Objetivo é que mudança reduza gastos do Estado e, ao mesmo tempo, reforce responsabilização
Agressores poderão arcar com custos de tornozeleiras eletrônicas em Goiás; entenda
(Foto: Secom Goiás)

Pessoas enquadradas em casos de violência doméstica e familiar poderão ser responsabilizadas financeiramente pelos custos do monitoramento eletrônico utilizado para garantir a segurança das vítimas em Goiás.

A medida foi sancionada pelo governador Daniel Vilela (MDB) e publicada no Diário Oficial do Estado na última quarta-feira (03).

Com isso, a legislação amplia uma regra que já permitia ao Estado cobrar despesas relacionadas ao monitoramento de presos e investigados.

Agora, os gastos gerados por equipamentos utilizados em medidas protetivas, que até então eram pagos pelo poder público, também poderão ser cobrados dos autores da violência.

Entre os custos passíveis de ressarcimento estão tornozeleiras eletrônicas, dispositivos de rastreamento e sistemas tecnológicos empregados para fiscalizar o cumprimento das determinações judiciais e impedir a aproximação entre agressor e vítima.

Segundo o texto da lei, a cobrança recairá exclusivamente sobre o autor da agressão, sem qualquer responsabilidade financeira para a mulher protegida ou dependentes dela.

O objetivo é que a mudança reduza gastos do Estado e, ao mesmo tempo, reforce a responsabilização de quem motivou a adoção das medidas judiciais de proteção.

A legislação também estabelece que o pagamento desses custos não substitui eventuais penas criminais nem interfere nas punições determinadas pela Justiça.

Embora o governo não tenha divulgado o valor atualizado dos gastos com o monitoramento, a última estimativa aponta que cada tornozeleira eletrônica gera um custo médio de R$ 316,83 por mês.
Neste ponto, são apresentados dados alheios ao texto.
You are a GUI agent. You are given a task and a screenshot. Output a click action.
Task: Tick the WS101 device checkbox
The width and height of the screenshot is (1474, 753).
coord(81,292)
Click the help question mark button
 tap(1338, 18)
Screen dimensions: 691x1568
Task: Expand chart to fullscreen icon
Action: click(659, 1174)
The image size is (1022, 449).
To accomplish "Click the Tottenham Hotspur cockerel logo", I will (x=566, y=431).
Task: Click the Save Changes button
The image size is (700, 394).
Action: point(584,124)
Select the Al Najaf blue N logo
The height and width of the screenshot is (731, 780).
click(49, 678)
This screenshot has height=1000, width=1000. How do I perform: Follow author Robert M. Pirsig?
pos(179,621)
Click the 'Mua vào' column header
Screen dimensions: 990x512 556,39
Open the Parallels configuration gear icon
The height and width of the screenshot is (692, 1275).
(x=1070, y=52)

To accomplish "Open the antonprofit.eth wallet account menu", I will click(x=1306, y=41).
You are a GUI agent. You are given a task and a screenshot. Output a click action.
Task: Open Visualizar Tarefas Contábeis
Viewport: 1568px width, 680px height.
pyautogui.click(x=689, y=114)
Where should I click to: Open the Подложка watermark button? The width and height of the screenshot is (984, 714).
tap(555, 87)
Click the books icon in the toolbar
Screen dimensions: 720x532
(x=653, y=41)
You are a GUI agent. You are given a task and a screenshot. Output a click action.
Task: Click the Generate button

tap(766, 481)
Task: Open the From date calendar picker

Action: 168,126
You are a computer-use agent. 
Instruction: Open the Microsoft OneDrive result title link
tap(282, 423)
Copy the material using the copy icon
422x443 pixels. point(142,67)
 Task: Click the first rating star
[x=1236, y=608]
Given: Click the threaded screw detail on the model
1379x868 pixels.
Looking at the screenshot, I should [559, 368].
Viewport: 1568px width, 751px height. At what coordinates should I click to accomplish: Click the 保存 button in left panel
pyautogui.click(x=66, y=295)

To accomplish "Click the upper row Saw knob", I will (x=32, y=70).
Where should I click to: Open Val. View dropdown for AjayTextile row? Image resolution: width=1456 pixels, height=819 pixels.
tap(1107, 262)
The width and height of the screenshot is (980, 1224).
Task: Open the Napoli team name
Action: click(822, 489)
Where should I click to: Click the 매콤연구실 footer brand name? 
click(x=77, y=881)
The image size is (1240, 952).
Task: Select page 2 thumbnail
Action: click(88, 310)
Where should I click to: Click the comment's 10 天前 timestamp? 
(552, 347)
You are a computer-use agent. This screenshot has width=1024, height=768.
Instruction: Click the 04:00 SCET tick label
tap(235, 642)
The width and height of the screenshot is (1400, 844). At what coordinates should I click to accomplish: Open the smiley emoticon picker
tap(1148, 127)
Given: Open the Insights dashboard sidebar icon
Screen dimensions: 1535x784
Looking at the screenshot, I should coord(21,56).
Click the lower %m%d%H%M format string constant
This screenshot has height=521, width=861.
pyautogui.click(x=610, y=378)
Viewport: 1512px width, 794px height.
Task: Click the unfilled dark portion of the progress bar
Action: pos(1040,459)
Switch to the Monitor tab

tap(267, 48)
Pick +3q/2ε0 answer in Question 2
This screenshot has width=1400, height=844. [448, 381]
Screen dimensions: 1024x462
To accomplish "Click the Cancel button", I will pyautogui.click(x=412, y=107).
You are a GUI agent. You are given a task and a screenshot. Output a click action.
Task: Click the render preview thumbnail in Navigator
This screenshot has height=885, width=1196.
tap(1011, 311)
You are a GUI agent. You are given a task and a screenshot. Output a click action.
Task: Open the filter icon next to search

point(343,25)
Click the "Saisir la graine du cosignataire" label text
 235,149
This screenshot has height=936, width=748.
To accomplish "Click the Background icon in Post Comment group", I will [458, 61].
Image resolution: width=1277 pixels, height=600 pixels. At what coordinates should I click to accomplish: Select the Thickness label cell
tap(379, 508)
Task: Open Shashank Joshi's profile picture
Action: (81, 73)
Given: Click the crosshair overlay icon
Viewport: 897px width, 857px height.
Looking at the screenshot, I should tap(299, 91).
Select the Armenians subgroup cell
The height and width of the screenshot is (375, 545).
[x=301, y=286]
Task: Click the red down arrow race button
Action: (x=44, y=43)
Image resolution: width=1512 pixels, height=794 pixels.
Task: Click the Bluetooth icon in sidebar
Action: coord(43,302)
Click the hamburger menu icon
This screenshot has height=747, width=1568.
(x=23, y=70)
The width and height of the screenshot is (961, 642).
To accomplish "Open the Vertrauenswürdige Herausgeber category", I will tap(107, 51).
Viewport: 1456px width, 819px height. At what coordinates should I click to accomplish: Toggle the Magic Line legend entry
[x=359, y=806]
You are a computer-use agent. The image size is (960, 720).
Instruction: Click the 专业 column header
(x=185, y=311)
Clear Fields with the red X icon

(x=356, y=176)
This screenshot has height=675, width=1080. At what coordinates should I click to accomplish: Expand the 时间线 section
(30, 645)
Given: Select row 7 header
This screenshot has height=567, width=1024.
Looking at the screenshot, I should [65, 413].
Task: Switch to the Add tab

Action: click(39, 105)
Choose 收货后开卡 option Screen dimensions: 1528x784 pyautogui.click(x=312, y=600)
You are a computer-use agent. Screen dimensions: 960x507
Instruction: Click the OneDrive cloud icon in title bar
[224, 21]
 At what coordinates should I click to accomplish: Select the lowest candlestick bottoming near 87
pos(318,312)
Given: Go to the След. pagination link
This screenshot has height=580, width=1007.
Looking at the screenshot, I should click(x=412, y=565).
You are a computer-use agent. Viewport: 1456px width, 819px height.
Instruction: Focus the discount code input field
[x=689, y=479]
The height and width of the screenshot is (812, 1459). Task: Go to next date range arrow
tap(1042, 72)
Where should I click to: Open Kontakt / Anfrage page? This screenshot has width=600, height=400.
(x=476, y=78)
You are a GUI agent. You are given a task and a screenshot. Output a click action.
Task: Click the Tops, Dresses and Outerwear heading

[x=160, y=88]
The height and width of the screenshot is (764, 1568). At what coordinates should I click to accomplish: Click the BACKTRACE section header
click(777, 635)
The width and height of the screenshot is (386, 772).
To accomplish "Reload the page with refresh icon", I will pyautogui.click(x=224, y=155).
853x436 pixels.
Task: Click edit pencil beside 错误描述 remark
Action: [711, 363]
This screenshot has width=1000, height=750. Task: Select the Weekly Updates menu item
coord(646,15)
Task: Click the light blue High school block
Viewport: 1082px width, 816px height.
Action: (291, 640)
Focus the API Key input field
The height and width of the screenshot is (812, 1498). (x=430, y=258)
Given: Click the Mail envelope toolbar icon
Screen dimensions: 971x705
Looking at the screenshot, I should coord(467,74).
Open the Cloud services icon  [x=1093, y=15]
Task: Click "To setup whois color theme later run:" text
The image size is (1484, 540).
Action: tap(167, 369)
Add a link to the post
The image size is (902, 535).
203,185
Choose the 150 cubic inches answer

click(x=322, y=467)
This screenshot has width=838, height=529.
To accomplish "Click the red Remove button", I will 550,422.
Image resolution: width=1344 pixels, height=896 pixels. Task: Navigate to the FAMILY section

Além dos equipamentos, as despesas incluem manutenção dos dispositivos, suporte tecnológico, centrais de monitoramento e equipes responsáveis pelo acompanhamento dos casos.

Outra previsão da norma trata dos casos em que o acusado seja posteriormente inocentado. Se houver absolvição definitiva, os valores pagos deverão ser restituídos pelo Estado, com correção monetária baseada no Índice Nacional de Preços ao Consumidor Amplo (IPCA).